§ **Work instructions**:
**1)** List the four weighted components that the memory store text says are combined in snapshot scoring.
**2)** Carry on the memory store text from its final sentence.
:: Extracted text
The graph history store saves periodic snapshots of the world graph (every N world versions, default 50) in a bounded buffer (default 100 snapshots). When the buffer is full, a score-based stochastic eviction policy removes low-value snapshots while preserving temporal diversity.
Snapshot scoring combines four weighted components:
| Component | What it measures | Intuition |
|---|---|---|
| Age score | Exponential decay from current time | Recent snapshots are more relevant |
| Visible entity count | Ratio of visible entities to a reference count | Busier scenes carry more information |
| Description length RMS | RMS of text description lengths for visible entities | Richly-described scenes are more valuable |
| Entity time-in-frame RMS | RMS of (last_seen - first_seen) for visible entities |
Longer-tracked entities are more established |
Stochastic eviction: Rather than deterministically evicting the lowest-scored snapshot, the store uses inverse-score weighted random selection (weight = 1 / (score + epsilon)). This means low-scoring snapshots are likely to be evicted but not guaranteed — preserving temporal diversity and preventing the history from clustering around only the most "interesting" moments.
Protected recent snapshots: The N most recent snapshots (configurable) are excluded from eviction candidates, ensuring the agent always has access to recent context regardless of score.
Graph pruning: Before storage, each snapshot is pruned to include only visible objects and relations where at least one endpoint is visible. This reduces storage overhead and ensures the snapshot reflects the actual observable state.
The MemoryRetriever unifies both stores at query time:
- Semantic search (
query_context): Embeds the query, searches the FAISS index for top-K matches, and enriches each result with the latest graph context from when that entity was visible. - Full memory dump (
all_entity_memory_context): Returns all indexed entity memories sorted by recency, used as auxiliary context in every agent prompt. - Structured lookup (
lookup_entities): Filters entities by exact track ID and/or class name, used by thelookup_entitytool.
::::
:: Data section
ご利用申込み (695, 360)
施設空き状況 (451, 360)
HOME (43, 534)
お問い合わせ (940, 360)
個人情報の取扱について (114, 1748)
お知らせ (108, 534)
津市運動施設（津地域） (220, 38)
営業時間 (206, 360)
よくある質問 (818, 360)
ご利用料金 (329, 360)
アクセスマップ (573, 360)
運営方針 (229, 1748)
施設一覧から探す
::::
§ **Answers**:
**1)**
Age score
Visible entity count
Description length RMS
Entity time-in-frame RMS

**2)**
Each result item includes whether the entity is currently visible, its semantic description, the indexed world version, and an optional graph summary showing what objects and relations surrounded it the last time it was seen.
The agent operates in a continuous loop with two trigger modes:
Event Mode: When the world state's critical flag is set (currently triggered by object disappearance), the agent generates an unprompted observation. The system prompt instructs it to make inferences ("if something vanishes near a bag, it went in the bag") and keep responses to one sentence.
User Mode: When a user sends a message (via TUI text input or voice), the agent answers using up to 3 sentences, grounding its response in the current scene state and memory context.
Each agent turn assembles a prompt from:
- System prompt — Defines the agent's persona and style rules (no markdown, no track IDs, natural language).
- Scene state JSON — Current
WorldState.snapshot()with objects, relations, and events. - Auxiliary context — Object descriptions from the crop describer, full entity memory from the semantic index, and (if a user query exists) semantic search results matching the query.
- Conversation history — A sliding window of recent user/assistant turns (configurable depth).
The agent can also invoke tools:
lookup_entity: Query memory by track ID or class name. Returns semantic descriptions and the last-visible graph context.describe_scene: Get current scene state, optionally filtered to a spatial region (left,center,right,top,bottom).